I am coming up on the first anniversary of having deleted my Facebook, Instagram, and What’s App accounts. I had two motivations for getting off most forms of social media.
The first was a sense that I had had for many years, that social media was contributing to the fraying of our social fabric. This really hit home for me when I had to hide the posts of someone I considered a good friend because I found them undermining our friendship. In person, he was warm and loving, and though we didn’t agree on everything political or economic, we could have meaningful conversations about our disagreements. We laughed easily together. But when I viewed his posts, I felt I was seeing a different person. That person seemed angry, hostile and intolerant. I found it hard to view his posts without my feelings for him as a friend changing. This was my first-hand experience of how social media influences our perceptions of people and how it narrows and re-enforces one’s natural sense of tribe. A sense of tribe can be a positive and grounding thing but social media helps push tribalism to the extremes where it moves toward nationalism, even fascism.

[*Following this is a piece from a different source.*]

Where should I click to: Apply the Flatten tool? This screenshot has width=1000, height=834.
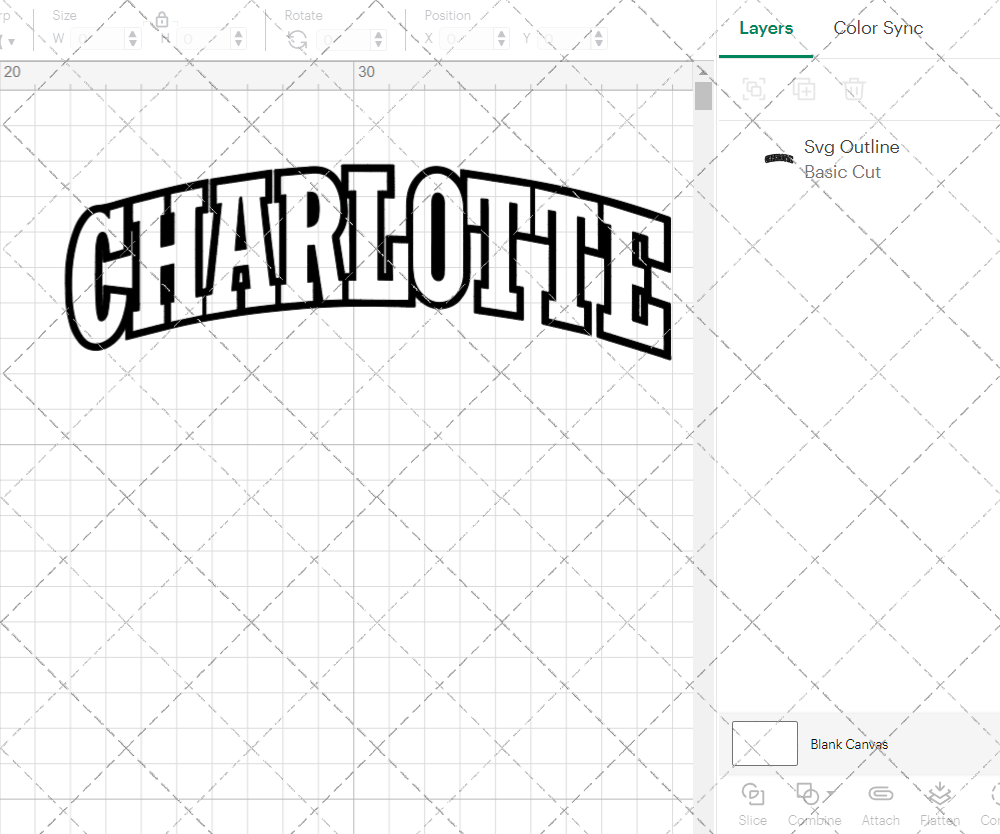pos(939,795)
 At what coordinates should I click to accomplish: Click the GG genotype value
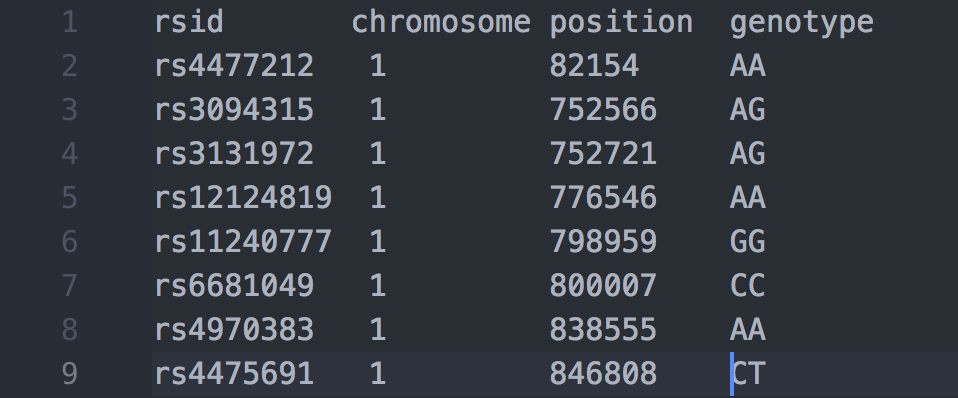[x=747, y=242]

I also decided that I didn’t want to be any part of Facebook’s revenue model which involves selling your personal information to generate ad dollars. If you use Facebook and its related products, Instagram and What’s App, they make money on your attention and what they know about you, which is a lot. Their machine learning shows you whatever it is that will keep you on their sites and keep you coming back. Often that is the material that makes you angry or upset. And yes, there are the cute kitten videos that make you smile too.
The second motivation was simply wanting to eliminate a habit, doom scrolling social media and news, that I felt was a waste of the dwindling precious hours that remain to my life on this planet. “I am glad I spent an hour scrolling Facebook,” said no one ever. I had tried various techniques to limit my time but they were too easy to override. I realized that deleting my accounts was the only way to enforce the discipline I wished I had.
Now, a year later, I have no real regrets. I did lose access to contact with quite a few people. I say ‘access to contact’ because even though I had more than 500 ‘friends’ on Facebook, most of these were people I hadn’t been in touch with in years. More than half were students from my many Birthright trips with whom I had spent 10 intense days with one summer and then never saw again. A small group were work associates, and beyond that a small group of real ‘friends’ whom I knew how to keep in touch with if I and they were motivated to do so.
So while staying with my daughter out in Colorado last December, I posted a message saying that I was leaving Facebook in a week. I invited those who wished to be added to my mailing list to send me their email addresses. I heard from some but many others, I am sure, never even saw my message because Facebook’s algorithm determined (probably correctly) that they couldn’t have cared less about my leaving or about keeping in touch.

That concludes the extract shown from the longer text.